### Work required:
Take each line in the entries below that holds "every" and show it.
** Opening Data under study block **
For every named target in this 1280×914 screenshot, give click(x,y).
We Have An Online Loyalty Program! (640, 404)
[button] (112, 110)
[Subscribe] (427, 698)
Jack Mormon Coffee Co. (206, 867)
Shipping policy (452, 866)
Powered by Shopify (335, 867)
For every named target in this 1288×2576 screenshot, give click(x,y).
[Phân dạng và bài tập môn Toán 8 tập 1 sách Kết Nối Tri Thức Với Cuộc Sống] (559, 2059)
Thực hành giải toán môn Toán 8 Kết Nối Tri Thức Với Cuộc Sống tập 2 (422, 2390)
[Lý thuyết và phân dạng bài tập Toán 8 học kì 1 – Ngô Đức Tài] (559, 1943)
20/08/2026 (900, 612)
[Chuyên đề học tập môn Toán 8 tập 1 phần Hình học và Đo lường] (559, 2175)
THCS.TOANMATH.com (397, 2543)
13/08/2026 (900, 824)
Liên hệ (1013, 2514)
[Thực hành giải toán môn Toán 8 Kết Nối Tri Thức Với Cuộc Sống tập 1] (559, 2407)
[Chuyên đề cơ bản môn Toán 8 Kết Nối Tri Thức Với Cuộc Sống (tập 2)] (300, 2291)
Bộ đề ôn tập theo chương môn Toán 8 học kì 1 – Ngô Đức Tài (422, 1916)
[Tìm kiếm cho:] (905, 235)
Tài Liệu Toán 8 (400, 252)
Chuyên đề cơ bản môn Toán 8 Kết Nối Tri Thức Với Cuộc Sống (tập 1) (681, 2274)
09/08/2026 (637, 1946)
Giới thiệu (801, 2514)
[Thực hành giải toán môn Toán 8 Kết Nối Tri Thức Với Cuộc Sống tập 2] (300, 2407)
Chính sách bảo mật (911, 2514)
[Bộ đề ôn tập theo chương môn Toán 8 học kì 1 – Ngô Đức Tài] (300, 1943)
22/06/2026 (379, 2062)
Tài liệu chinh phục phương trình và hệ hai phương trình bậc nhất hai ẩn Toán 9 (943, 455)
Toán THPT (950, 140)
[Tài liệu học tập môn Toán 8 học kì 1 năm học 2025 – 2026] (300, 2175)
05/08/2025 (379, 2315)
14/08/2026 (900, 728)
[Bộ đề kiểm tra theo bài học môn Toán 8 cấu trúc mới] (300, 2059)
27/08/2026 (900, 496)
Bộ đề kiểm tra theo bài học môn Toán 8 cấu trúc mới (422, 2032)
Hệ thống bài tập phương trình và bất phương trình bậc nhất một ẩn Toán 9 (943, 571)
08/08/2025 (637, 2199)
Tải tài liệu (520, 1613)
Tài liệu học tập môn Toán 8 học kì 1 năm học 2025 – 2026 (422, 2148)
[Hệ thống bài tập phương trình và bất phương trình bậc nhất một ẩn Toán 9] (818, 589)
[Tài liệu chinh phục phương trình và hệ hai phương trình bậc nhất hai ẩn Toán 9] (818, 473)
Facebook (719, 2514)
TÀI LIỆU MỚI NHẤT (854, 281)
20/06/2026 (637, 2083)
** Closing Data under study block **
### Result of the exercise:
For every named target in this 1280×914 screenshot, give click(x,y).
For every named target in this 1288×2576 screenshot, give click(x,y).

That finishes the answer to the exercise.